Iris classifier with KNN
Iris Classifier is a program that I’m developing to apply basic knowledge on Machine Learning (currently supervised learning). So I’m using a simple and widely used database from the UCL Machine Learning Repository called Iris which brings data from 150 instances of the plant. As I’m not a expert in Botany, I used the base for training and testing, spliting it in two. A third part of the base I dedicated for testing and the rest for training. With this base, my aim is to classificate the species of a iris based on its sepal length, sepal width, petal length and petal width.

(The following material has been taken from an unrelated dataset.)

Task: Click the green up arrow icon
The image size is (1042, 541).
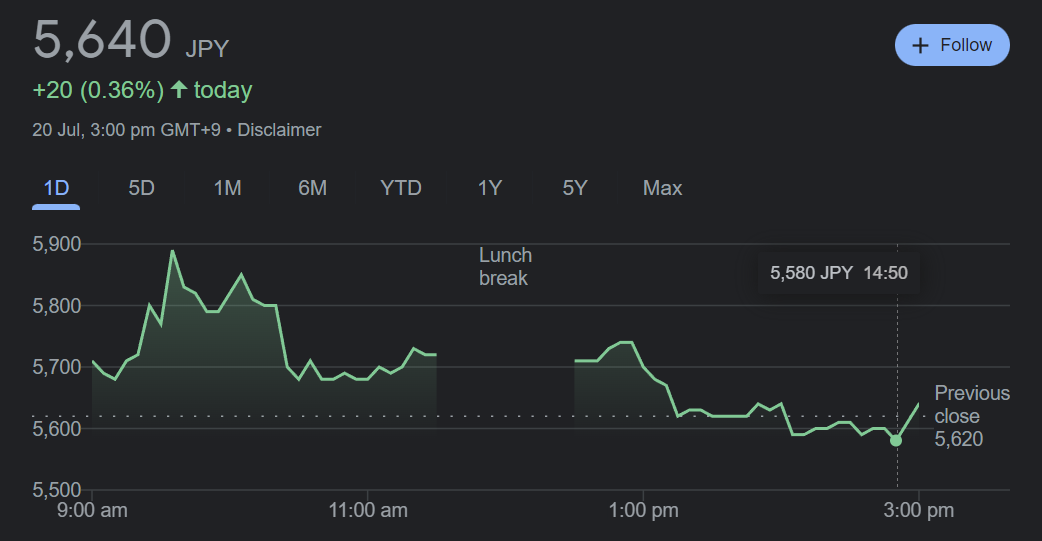Action: coord(179,90)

At first, I designed the problem using MLP (Multilayer Perceptron), a Artificial Neural Network model. As an Eager Learner, it builds a mathematical model for classifications, which means fast classification computing (and harder work to implement). I implemented a lot of stuff, like feedforward classification and backpropagation, but it’s still not working as good as it should be. I’ll use my middle year vacations to finish MLP implementation. However, I needed to show something working (and not kill MLP), so I decided to implement an algorithm more simple like KNN.
KNN means K-nearest-neighbors, so it uses a distance function (like euclidean distance between two points) to find the k nearest classifications to a given entry and chooses the most repeating class. It means that for each entry, the program will have to calculate the distances between the entry and each of the training entry in the dataset. It looks expensive, and it is! As a Lazy Learner, KNN does not create a mathematical model to use in classifications. Luckly the Iris database is not too long, and all the entries’ attributes are numbers, what simplifies the distance function. But if you put it in contrast with MLP, its not so refined. But it’s working perfectly as it should be.
My goal is that someone who is studying supervised learning could read or run this project and clarify the concepts as they are used in pratice. Not only developers, but Data Scientists too, could use it to see how choices in algorithms and even simple parameters changes the classification performance seen in the confusion matrix at the end of the runtime. In the Iris Classifier project, I created a superclass called SupervisedLearning, where MLP, KNN and all future algorithms should inherit. There’s a Enum for each algorithm too, that I’m using in a switch. Previously, most choices should be applied on code, but now they are chosen at runtime. Future work is finish MLP (surely) and bring more configuration parameters to algorithms.